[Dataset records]
BEGIN

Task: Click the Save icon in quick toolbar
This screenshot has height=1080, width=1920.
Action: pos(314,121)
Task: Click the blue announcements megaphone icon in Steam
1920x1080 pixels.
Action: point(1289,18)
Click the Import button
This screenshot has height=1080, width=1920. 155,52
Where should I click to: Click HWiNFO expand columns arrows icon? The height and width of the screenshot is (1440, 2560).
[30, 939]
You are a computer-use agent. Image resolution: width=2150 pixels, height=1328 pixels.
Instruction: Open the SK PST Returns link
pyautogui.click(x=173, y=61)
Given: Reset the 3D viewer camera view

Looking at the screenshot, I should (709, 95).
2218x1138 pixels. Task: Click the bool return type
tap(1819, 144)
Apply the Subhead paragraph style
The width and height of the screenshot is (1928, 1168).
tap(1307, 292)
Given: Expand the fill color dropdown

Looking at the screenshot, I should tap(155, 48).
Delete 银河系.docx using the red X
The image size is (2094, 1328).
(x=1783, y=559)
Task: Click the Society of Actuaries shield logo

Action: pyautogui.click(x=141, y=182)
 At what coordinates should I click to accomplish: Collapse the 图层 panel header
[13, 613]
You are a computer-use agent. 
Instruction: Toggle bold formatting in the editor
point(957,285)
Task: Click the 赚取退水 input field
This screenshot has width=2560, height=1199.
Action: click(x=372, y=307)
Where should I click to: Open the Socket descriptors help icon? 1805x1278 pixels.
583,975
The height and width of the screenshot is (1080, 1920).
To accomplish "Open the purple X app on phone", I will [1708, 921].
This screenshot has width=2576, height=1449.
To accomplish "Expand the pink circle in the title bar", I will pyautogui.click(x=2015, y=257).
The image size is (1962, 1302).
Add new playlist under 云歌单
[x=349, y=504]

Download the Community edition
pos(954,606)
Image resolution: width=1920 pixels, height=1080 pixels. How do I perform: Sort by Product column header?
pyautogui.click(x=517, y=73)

END

Each entry above must be set down again without alteration.

▸ RESULT
Task: Click the Save icon in quick toolbar
This screenshot has height=1080, width=1920.
Action: pos(314,121)
Task: Click the blue announcements megaphone icon in Steam
1920x1080 pixels.
Action: point(1289,18)
Click the Import button
This screenshot has height=1080, width=1920. 155,52
Where should I click to: Click HWiNFO expand columns arrows icon? The height and width of the screenshot is (1440, 2560).
[30, 939]
You are a computer-use agent. Image resolution: width=2150 pixels, height=1328 pixels.
Instruction: Open the SK PST Returns link
pyautogui.click(x=173, y=61)
Given: Reset the 3D viewer camera view

Looking at the screenshot, I should (709, 95).
2218x1138 pixels. Task: Click the bool return type
tap(1819, 144)
Apply the Subhead paragraph style
The width and height of the screenshot is (1928, 1168).
tap(1307, 292)
Given: Expand the fill color dropdown

Looking at the screenshot, I should tap(155, 48).
Delete 银河系.docx using the red X
The image size is (2094, 1328).
(x=1783, y=559)
Task: Click the Society of Actuaries shield logo

Action: pyautogui.click(x=141, y=182)
 At what coordinates should I click to accomplish: Collapse the 图层 panel header
[13, 613]
You are a computer-use agent. 
Instruction: Toggle bold formatting in the editor
point(957,285)
Task: Click the 赚取退水 input field
This screenshot has width=2560, height=1199.
Action: click(x=372, y=307)
Where should I click to: Open the Socket descriptors help icon? 1805x1278 pixels.
583,975
The height and width of the screenshot is (1080, 1920).
To accomplish "Open the purple X app on phone", I will [1708, 921].
This screenshot has width=2576, height=1449.
To accomplish "Expand the pink circle in the title bar", I will pyautogui.click(x=2015, y=257).
The image size is (1962, 1302).
Add new playlist under 云歌单
[x=349, y=504]

Download the Community edition
pos(954,606)
Image resolution: width=1920 pixels, height=1080 pixels. How do I perform: Sort by Product column header?
pyautogui.click(x=517, y=73)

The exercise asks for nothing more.